Arrestato in Sicilia il figlio di Tano Badalamenti

Arrestato in Sicilia il figlio di Tano Badalamenti

Leonardo Badalamenti, figlio dello storico boss di Cosa nostra Tano Badalementi, è stato arrestato dalla Dia a casa della madre a Castellamare del Golfo, in provincia di Trapani. Adesso gli agenti della Direzione investigativa antimafia di Palermo lo hanno arrestato in esecuzione di un mandato di cattura internazionale emesso dal Brasile. Leonardo Badalamenti è accusato di associazione criminale finalizzata al traffico di stupefacenti e falsità ideologica.
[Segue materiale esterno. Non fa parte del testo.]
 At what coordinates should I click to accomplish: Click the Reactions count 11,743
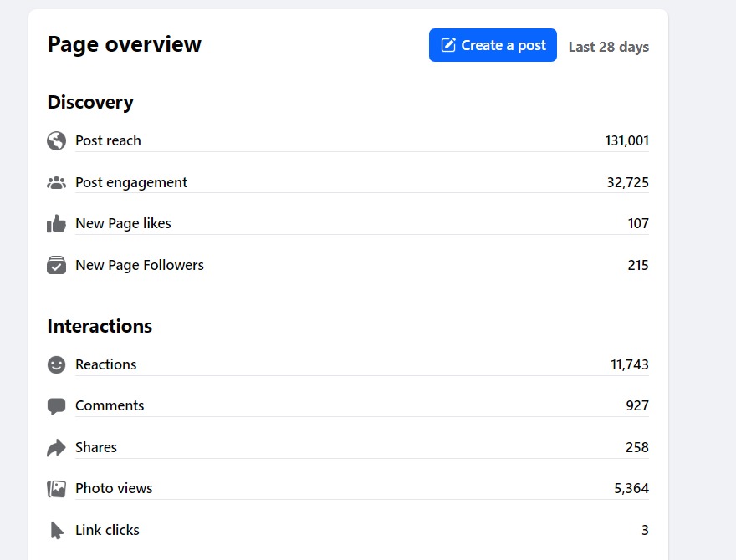click(630, 364)
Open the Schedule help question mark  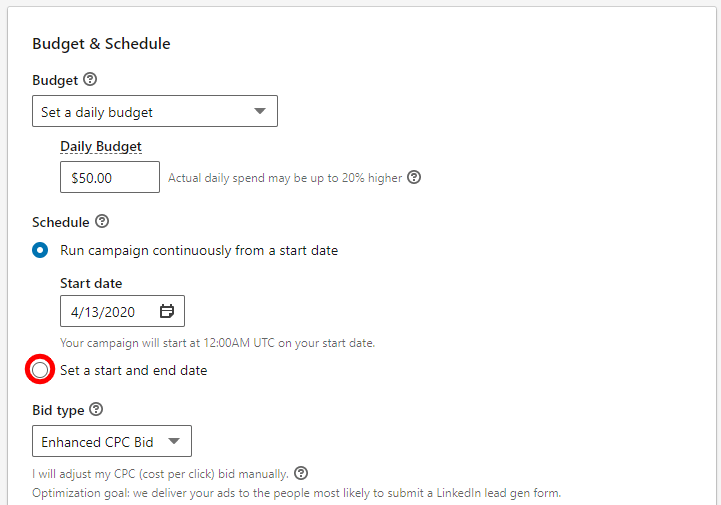[102, 221]
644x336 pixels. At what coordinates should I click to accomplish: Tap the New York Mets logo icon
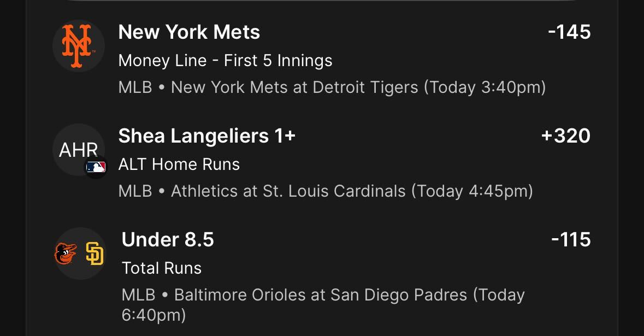pos(79,45)
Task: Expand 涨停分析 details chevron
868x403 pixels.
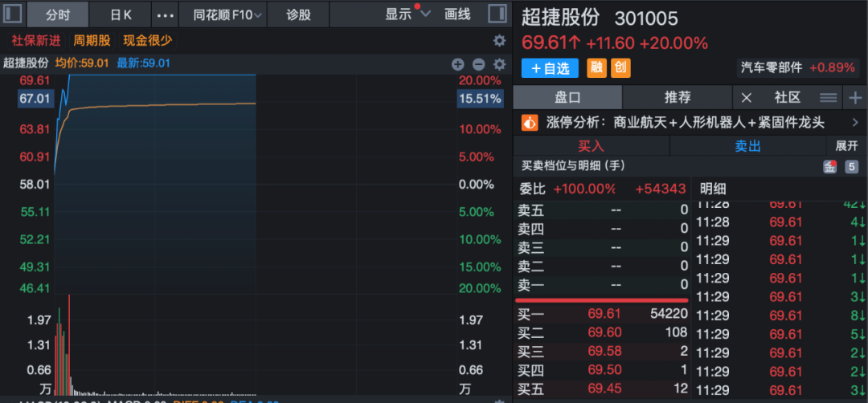Action: pyautogui.click(x=854, y=123)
Prelevato a Castellammare Badalamenti è stato accompagnato nel carcere dei Pagliarelli, in attesa dell'estradizione in Brasile, dal momento che in Italia non ha pendenze con la giustizia.

Il figlio dello storico boss di Cinisi ha 60 anni. La sua latitanza, iniziata nel 2017, si interrompe questa mattina. L'intera famiglia Badalamenti si era infatti rifugiata Oltreoceano tra la fine degli anni '70 e l'inizio degli '80, alla vigilia della guerra di mafia poi scatenata dai Corleonesi di Totò Riina e Bernardo Provenzano.
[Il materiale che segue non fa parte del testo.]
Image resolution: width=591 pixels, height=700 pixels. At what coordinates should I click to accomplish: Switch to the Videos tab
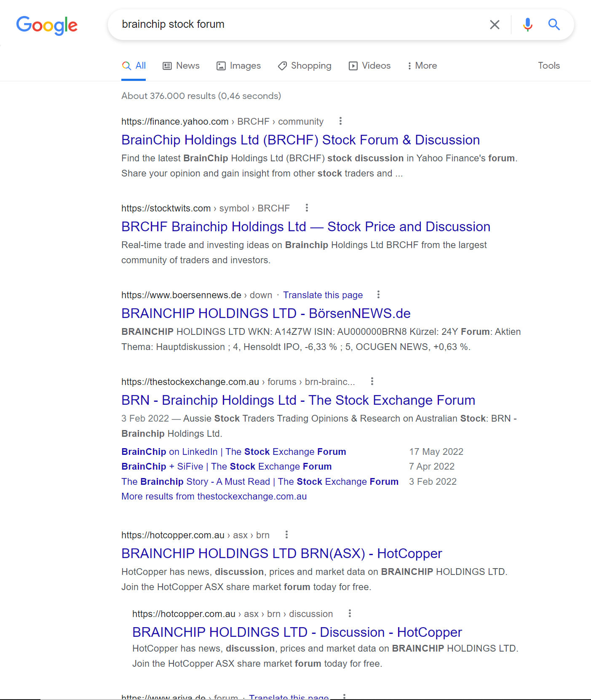tap(369, 66)
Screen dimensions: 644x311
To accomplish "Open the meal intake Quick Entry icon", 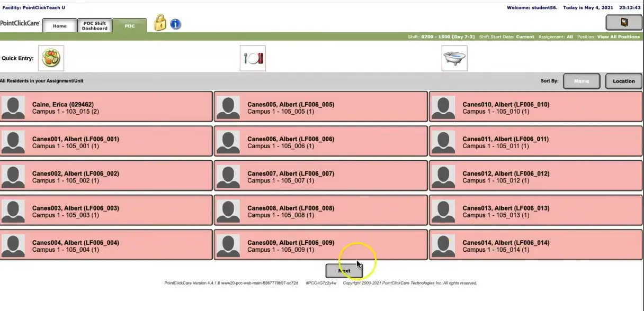I will coord(50,58).
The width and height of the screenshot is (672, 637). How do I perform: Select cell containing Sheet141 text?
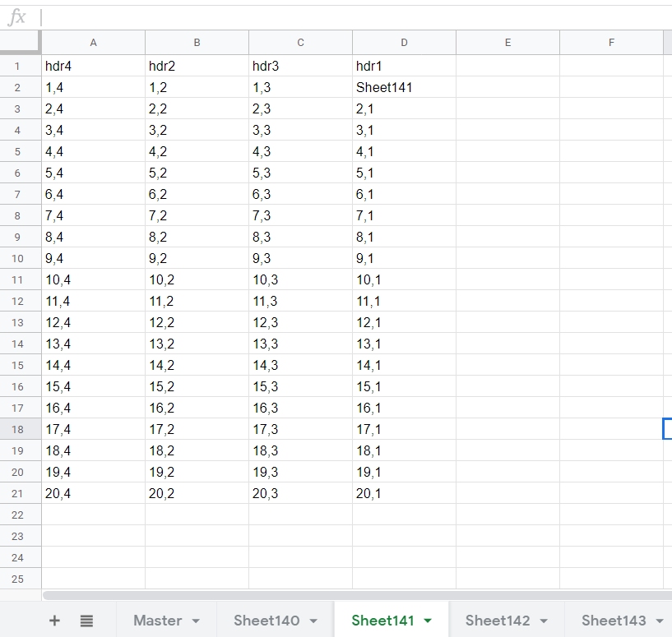point(403,87)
Leonardo Badalamenti era già stato arrestato nel 2009 dai Carabinieri del Ros. Nel Paese sudamericano aveva anche registrato la nascita del suo primo figlio, chiamato Gaetano in memoria del nonno.
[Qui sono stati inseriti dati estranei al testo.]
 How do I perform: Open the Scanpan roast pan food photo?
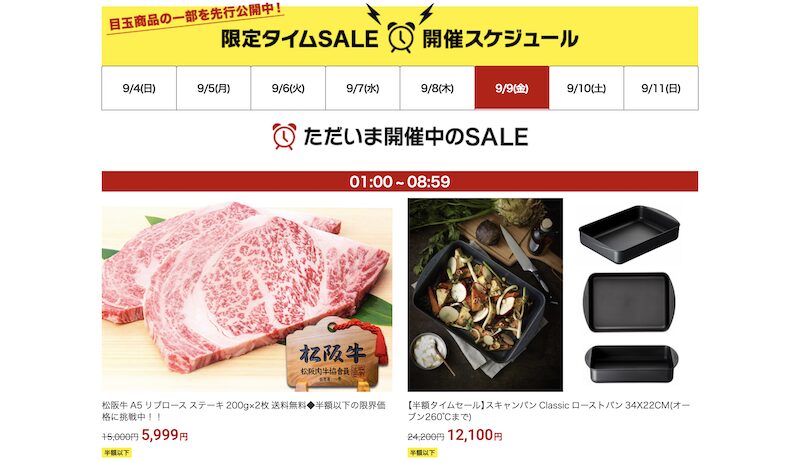(485, 295)
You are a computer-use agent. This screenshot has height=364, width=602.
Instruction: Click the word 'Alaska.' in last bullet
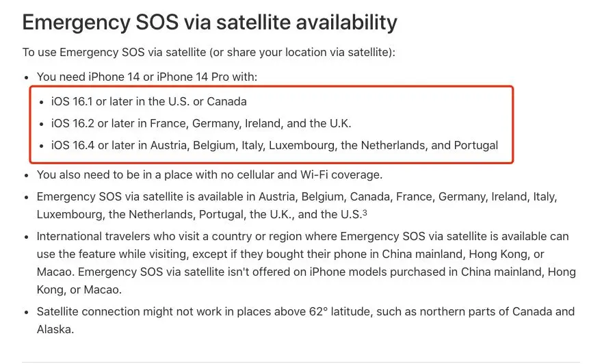click(x=55, y=329)
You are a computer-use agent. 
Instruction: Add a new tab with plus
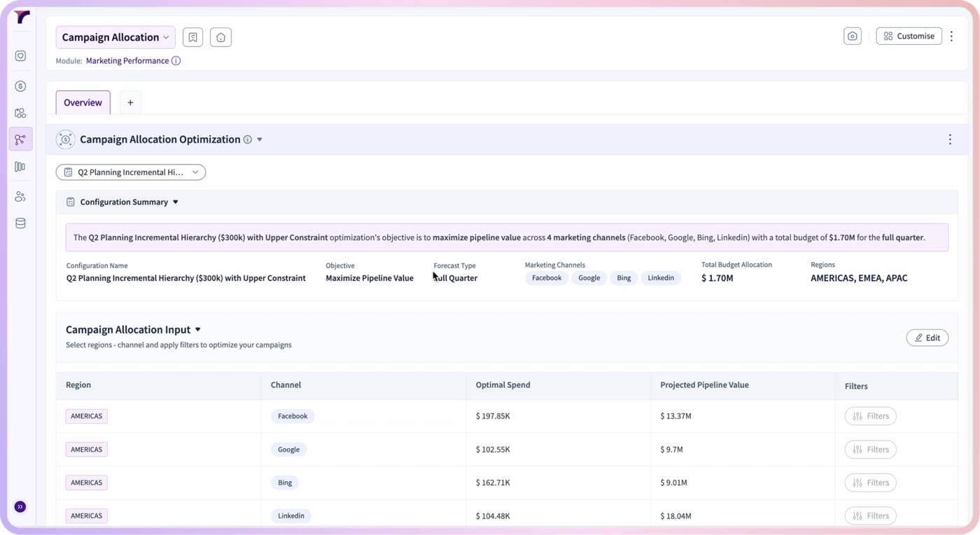pos(130,102)
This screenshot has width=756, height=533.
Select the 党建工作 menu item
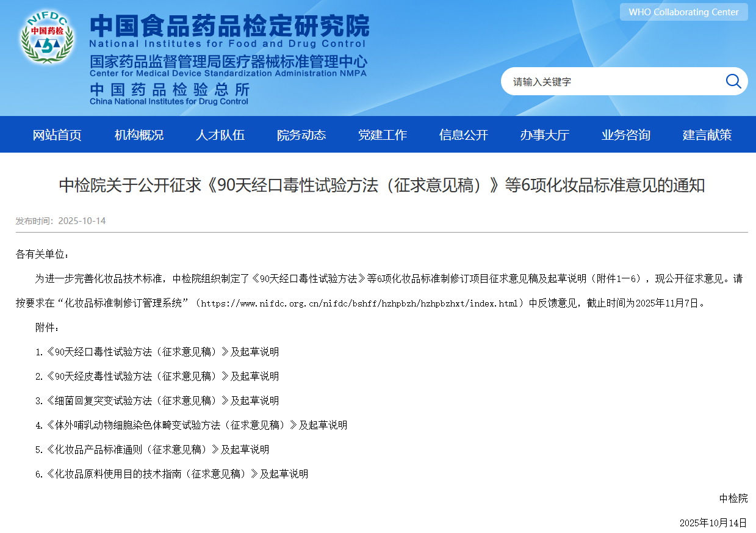coord(383,135)
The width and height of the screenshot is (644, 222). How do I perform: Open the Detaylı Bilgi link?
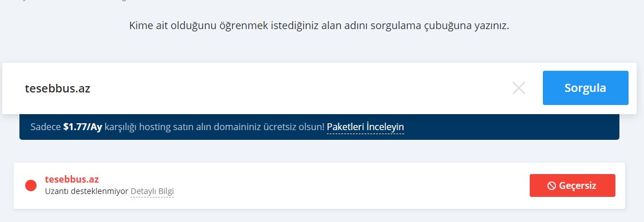point(152,191)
Sull'uomo pesavano anche altre indagini su presunti illeciti di carattere finanziario attraverso l'intermediazione di un funzionario corrotto del Banco centrale. Ed è stato accusato di aver tentato una truffa ai danni delle filiali della Hong Kong Shanghai Bank, della Lehman Brothers e dell'Hsbc per un importo di diverse centinaia di milioni di dollari. Ad arrestare il figlio di don Tano sono stati gli uomini della Dia di Palermo coordinati dal reparto 'Investigazioni giudiziarie' in collaborazione con il Servizio per la cooperazione internazionale di Polizia (Scip) e la polizia brasiliana.

Nei primi anni Ottanta Leonardo era fuggito all'estero con il padre Gaetano, originario di Cinisi.